Instrucción A: Localiza y copia cada línea de los registros que contenga la palabra "Choose".

Texto de origen:
══════════
Federico Vegas
No preguntes dónde están tus líderes:
pregunta dónde están tus presos, pues allí se encuentran tus líderes. El
que no está preso, lo estará. O lo estuvo. O convive diariamente con
esa amenaza.
Escribo un ensayo sobre un discurso del Papa Francisco y se lo envío a mi hija. Ella lo lee y me escribe: “Está bien, pero no es como para que te metan preso”.
Primero me pregunto si su crítica es
graciosa o cruel. Pronto acepto que ambos sabemos que esa es ahora la
única medida de la verdad, el lugar al cual llega y donde es recogida
para intentar encerrarla.
El preso es la realidad que concreta lo
irreal, que ilumina lo oscuro, que dibuja lo difuso. Uno se pregunta:
“¿Qué es Venezuela? ¿Una democracia o una dictadura?” Y la respuesta
conduce a nada, pues hay una más evidente y determinante: “Venezuela es
un país donde estamos presos”.
══════════
Instrucción B: Traduce al inglés esta oración del texto de origen: "El preso es la realidad que concreta lo irreal, que ilumina lo oscuro, que dibuja lo difuso."
══════════
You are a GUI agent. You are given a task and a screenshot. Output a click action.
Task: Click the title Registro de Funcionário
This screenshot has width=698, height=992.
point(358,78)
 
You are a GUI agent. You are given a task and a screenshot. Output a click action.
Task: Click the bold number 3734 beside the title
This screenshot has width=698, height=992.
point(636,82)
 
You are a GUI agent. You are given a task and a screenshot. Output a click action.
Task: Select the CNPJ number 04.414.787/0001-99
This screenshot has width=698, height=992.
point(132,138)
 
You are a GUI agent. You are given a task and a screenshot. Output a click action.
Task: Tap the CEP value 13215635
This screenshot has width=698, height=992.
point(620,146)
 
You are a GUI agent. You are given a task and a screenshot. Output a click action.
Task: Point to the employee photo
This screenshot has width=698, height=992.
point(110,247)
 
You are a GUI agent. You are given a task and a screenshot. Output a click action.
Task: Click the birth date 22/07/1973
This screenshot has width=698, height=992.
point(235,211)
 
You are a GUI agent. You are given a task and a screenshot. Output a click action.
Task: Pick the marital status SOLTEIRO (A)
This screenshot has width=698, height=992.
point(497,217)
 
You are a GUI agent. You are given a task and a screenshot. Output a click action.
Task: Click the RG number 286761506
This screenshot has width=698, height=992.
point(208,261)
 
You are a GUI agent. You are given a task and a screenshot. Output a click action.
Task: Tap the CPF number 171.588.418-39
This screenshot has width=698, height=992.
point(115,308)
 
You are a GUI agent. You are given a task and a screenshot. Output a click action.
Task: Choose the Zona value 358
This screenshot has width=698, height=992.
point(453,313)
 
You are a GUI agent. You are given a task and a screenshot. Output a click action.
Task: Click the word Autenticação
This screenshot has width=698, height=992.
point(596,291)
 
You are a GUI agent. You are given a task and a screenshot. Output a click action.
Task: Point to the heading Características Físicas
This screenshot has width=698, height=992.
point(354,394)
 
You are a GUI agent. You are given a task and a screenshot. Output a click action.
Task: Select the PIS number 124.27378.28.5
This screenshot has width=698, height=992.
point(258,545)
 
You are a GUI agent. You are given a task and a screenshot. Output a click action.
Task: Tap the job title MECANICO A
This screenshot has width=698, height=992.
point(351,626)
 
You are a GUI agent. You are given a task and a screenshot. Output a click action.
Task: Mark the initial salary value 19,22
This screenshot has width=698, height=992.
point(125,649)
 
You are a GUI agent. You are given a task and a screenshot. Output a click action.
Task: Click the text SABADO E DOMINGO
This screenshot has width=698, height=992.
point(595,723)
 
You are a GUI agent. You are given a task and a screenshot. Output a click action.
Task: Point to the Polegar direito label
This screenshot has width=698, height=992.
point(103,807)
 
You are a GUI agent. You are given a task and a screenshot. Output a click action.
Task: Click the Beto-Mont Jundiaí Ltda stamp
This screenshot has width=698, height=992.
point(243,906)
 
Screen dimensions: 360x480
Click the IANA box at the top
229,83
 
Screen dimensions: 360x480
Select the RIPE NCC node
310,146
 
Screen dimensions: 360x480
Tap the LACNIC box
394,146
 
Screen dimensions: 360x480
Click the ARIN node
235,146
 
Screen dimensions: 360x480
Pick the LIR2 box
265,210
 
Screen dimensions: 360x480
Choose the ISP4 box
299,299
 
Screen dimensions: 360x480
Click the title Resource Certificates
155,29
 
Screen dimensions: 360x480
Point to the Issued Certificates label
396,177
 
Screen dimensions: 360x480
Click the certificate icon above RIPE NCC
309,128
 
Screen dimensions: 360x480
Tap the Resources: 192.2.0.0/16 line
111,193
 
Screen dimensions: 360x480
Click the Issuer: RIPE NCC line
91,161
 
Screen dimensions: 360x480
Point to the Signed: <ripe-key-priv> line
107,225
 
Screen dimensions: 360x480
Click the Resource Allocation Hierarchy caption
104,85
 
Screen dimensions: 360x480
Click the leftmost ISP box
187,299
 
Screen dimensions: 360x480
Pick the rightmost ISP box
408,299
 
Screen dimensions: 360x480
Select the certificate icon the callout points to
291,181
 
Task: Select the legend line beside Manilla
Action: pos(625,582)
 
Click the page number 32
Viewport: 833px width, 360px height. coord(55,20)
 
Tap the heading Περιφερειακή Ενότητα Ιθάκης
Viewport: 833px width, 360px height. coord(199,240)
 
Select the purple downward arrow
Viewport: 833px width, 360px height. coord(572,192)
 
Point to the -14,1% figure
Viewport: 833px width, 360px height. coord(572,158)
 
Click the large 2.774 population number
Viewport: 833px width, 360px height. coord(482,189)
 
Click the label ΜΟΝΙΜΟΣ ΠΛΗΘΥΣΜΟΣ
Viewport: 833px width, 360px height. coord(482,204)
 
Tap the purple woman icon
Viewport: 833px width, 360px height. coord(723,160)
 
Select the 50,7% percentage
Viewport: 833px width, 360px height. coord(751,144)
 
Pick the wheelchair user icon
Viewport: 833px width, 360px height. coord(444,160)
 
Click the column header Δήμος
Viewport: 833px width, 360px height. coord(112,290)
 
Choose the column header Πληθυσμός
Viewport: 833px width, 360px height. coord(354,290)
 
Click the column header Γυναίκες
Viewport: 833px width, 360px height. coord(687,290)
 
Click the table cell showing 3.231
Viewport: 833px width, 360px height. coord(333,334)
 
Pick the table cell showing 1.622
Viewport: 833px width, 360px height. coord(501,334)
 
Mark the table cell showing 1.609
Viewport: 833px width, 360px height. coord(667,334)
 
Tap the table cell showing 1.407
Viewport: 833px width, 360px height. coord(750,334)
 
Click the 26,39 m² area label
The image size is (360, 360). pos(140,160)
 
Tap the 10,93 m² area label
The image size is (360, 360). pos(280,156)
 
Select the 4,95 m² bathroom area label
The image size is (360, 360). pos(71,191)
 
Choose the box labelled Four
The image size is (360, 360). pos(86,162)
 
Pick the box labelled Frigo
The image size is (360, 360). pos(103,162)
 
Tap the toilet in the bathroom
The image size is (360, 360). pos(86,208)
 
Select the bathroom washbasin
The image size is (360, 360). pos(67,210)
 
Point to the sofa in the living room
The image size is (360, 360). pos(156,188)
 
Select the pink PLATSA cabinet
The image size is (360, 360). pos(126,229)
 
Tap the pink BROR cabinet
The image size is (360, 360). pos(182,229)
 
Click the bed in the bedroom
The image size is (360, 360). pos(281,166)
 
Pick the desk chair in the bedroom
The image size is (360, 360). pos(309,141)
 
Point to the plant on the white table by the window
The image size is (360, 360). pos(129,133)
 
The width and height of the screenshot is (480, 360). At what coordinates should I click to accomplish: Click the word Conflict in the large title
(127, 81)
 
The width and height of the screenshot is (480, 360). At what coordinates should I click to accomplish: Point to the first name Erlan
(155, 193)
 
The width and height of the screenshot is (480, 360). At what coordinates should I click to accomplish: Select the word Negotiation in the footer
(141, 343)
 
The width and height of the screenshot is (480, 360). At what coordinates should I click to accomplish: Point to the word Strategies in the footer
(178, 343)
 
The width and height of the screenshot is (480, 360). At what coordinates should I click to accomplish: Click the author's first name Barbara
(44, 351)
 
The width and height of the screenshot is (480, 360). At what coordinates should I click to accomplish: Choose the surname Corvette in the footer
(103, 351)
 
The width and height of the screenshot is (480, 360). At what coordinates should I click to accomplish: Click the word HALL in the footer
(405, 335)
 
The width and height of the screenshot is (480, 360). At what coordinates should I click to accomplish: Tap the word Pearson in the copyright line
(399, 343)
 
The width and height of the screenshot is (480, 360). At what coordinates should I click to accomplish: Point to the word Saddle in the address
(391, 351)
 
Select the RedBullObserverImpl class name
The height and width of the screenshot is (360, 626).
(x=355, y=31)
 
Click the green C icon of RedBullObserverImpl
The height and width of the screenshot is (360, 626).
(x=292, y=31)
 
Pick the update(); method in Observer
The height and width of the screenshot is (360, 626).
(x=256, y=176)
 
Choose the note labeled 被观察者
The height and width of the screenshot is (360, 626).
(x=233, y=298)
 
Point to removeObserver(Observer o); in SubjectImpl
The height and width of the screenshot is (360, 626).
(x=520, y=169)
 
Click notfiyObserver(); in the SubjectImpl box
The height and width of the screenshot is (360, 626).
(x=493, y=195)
══════════
Solución completa A:
Task: Choose the Zona value 358
Choose the ISP4 box
Choose the column header Πληθυσμός
Choose the box labelled Four
The width and height of the screenshot is (480, 360). At what coordinates should I click to accomplish: Choose the surname Corvette in the footer
Choose the note labeled 被观察者

Solución completa B: The prisoner is the reality that makes the unreal concrete, that illuminates the dark, that draws the diffuse.